*** SUPPLIED ENTRIES ***

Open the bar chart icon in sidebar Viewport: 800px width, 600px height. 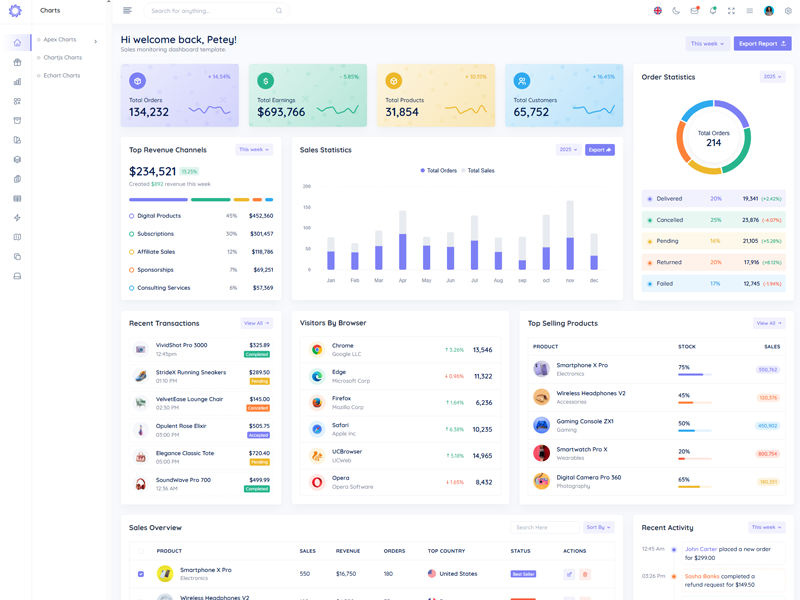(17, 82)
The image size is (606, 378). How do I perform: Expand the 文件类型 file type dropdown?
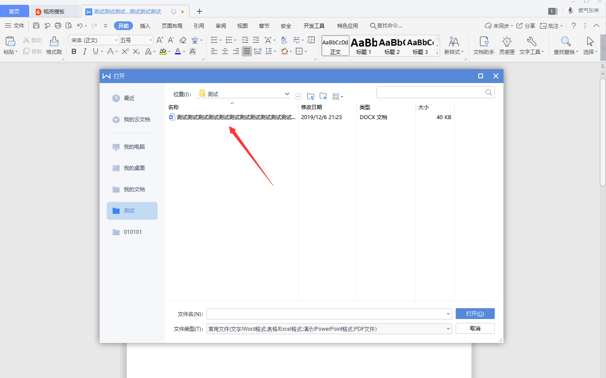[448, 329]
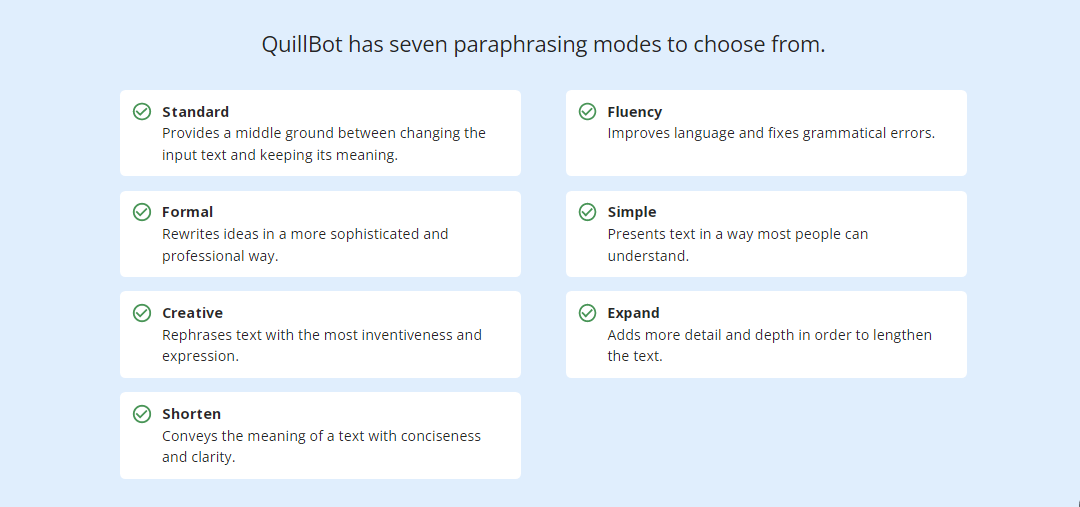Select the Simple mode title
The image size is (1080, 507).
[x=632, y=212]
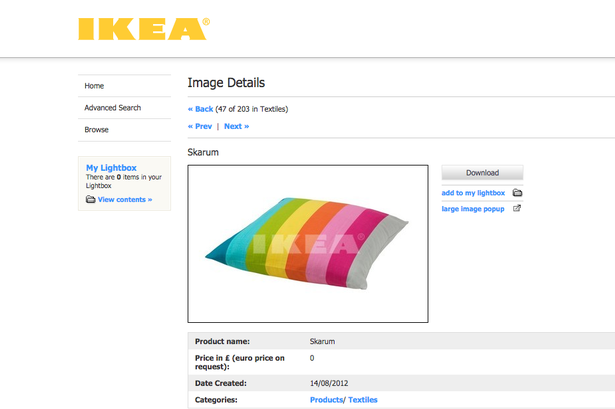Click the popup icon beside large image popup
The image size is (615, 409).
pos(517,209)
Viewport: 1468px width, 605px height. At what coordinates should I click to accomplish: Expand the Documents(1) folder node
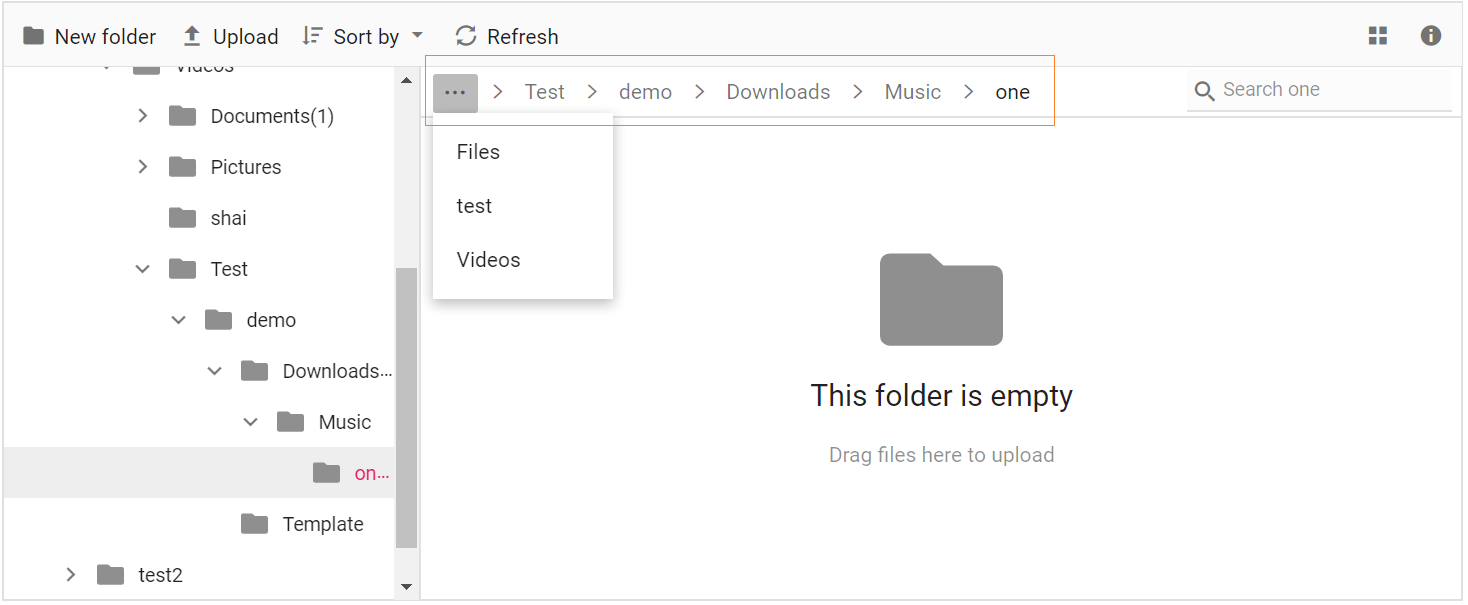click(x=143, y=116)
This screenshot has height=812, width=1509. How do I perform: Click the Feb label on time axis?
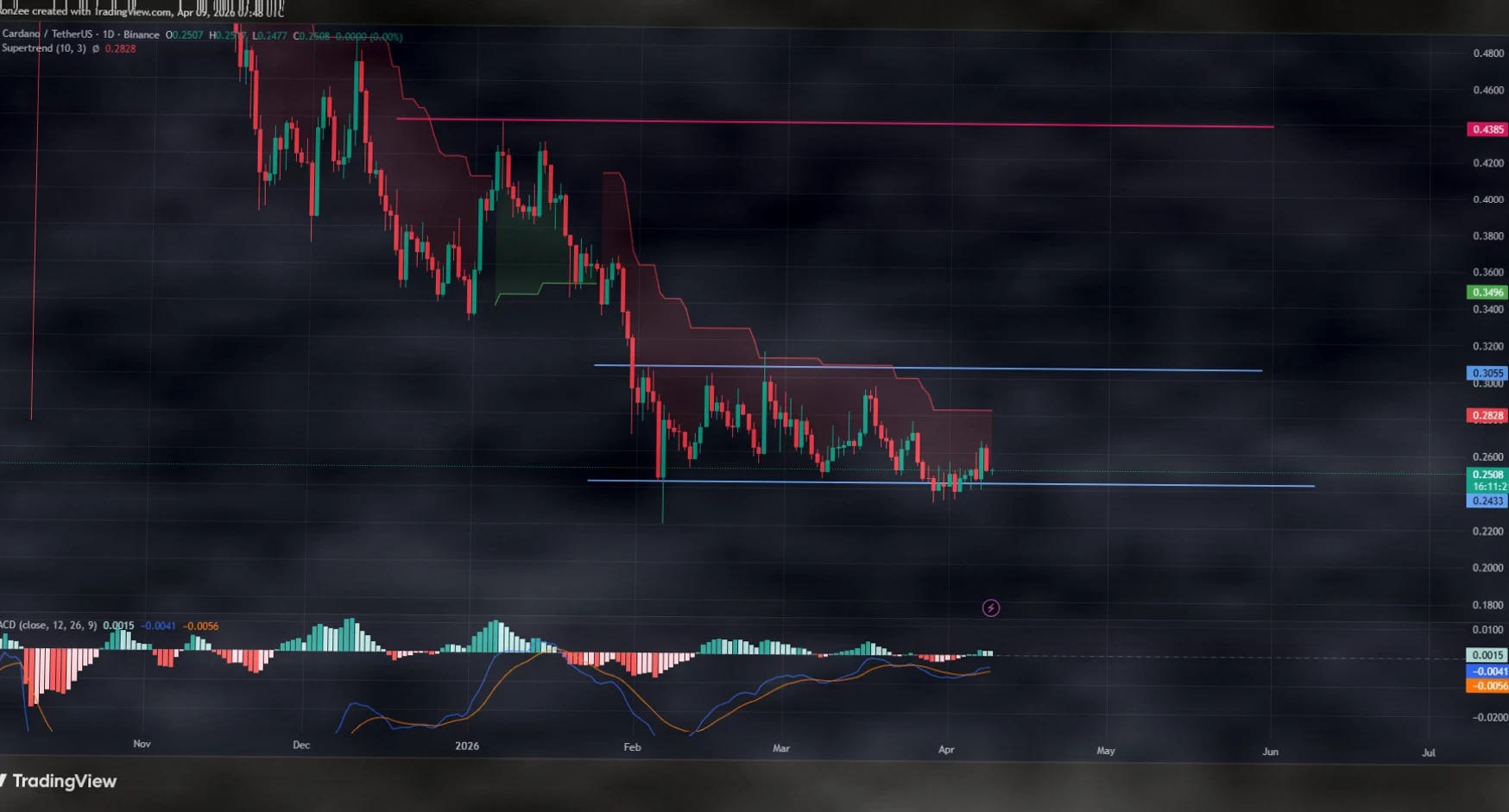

*** End of SUPPLIED ENTRIES ***

◆ **WORK INSTRUCTION**
Reproduce the lines from the line containing "Viewport: 1468px width, 605px" through the end of the records above, exactly and inclusively, omitting pictures.

◆ **SOLVED EXERCISE**
Viewport: 1468px width, 605px height. At what coordinates should I click to accomplish: Expand the Documents(1) folder node
click(x=143, y=116)
This screenshot has height=812, width=1509. How do I perform: Click the Feb label on time axis?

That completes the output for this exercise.